A TAÇA DE CRISTAL - Capítulo Quarenta e Um


 A TAÇA DE CRISTAL


Capítulo Quarenta e Um



Ricardo estava cabisbaixo nessa manhã. Quando chegou na garagem para pegar seu carro de escala, foi avisado de que estava suspenso. Perguntou qual o motivo, o fiscal de plantão disse não saber. Mas, quase que sussurrando, deu-lhe uma dica... um fiscal do Sistema de Transportes do Município havia reportado à empresa que ele fora flagrado aparentemente alcoolizado. O número de seu carro e o horário da viagem foram anotados, para confirmar que era realmente ele o denunciado pelo fiscal. Seu cobrador havia sido chamado para confirmar ou não a impressão da fiscalização. E esse era o medo de Ricardo... afinal, não foram poucas as vezes que Valdir, seu cobrador, havia lhe dado toques quanto ao seu estado... e tinha deixado bem claro que não iria entregá-lo para a chefia, mas se lhe perguntassem sobre o companheiro, não mentiria. O rapaz do setor de tráfego pediu-lhe que retornasse dali a dois dias, para falar com o chefe. A luz vermelha acendeu de imediato em seu pensamento... sim, não havia dúvidas que tinha exagerado nos últimos tempos... mas, caramba... nada que pudesse desaboná-lo havia acontecido nos últimos tempos... nem mesmo caronas, que de vez em quando dava para seus amigos ( mais para as amigas) estava liberando atualmente. Cumprira a tabela de horários com uma pontualidade britânica, não chegando nem adiantado, nem depois do horário... e seu carro sempre levava a lotação máxima... caramba, agora não era uma boa hora para ficar desempregado... porque era isso que estava para acontecer, ele pressentia...
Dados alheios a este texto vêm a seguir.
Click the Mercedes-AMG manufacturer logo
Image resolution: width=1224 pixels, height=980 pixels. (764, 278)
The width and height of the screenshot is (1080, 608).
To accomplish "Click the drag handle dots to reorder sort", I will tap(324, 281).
Já fazia um par de horas que Ricardo caminhava sem destino. É, nos últimos tempos nada estava dando certo em sua vida. Desde que... é, desde que se separara de Cecília. Parece que, depois que ela foi embora, tudo na sua vida começou a desandar. Se acreditasse em castigo, diria que estava sendo castigado pelo destino... primeiro, com Cecilia, depois com Roseli... nenhuma das duas mulheres queriam vê-lo, nem pintado a ouro... caramba, como ele decaíra! Se bem que, quanto a Roseli, ele não se importava muito. Gostava dela? Claro que sim, afinal tinham uma filha juntos... aliás, fazia um bom tempo que ele não ia visitar a menina... Mas também, com tantos problemas a afligi-lo... em todo caso, a menina estava sendo bem cuidada pela sua mãe... ainda bem que Roseli resolveu deixá-la sob os cuidados de dona Olga... assim ele poderia visitar a pequena quando quisesse... se bem que... sim, os pensamentos vinham na cabeça de Ricardo em uma profusão tão confusa, que nem mesmo ele conseguia compreender direito sobre o que pensava... culpa da bebedeira da noite passada... ele havia perdido alguns quilos nos últimos dias, culpa das bebidas que ingeria, sem comer nada... estava com o rosto um pouco inchado, e uma certa protuberância se formara em sua barriga... quem diria, justo ele, um rapaz que sempre fora tão vaidoso, tão preocupado com a sua aparência... e agora... Cecília... por onde andaria Cecília? Ele tinha certeza de que, se a encontrasse, sua vida voltaria ao normal, tudo voltaria a dar certo para ele... mas onde andaria essa mulher, Deus do Céu? E assim, lá foi ele, ainda trocando as pernas, porque na verdade a bebedeira da noite passada não havia passado por completo...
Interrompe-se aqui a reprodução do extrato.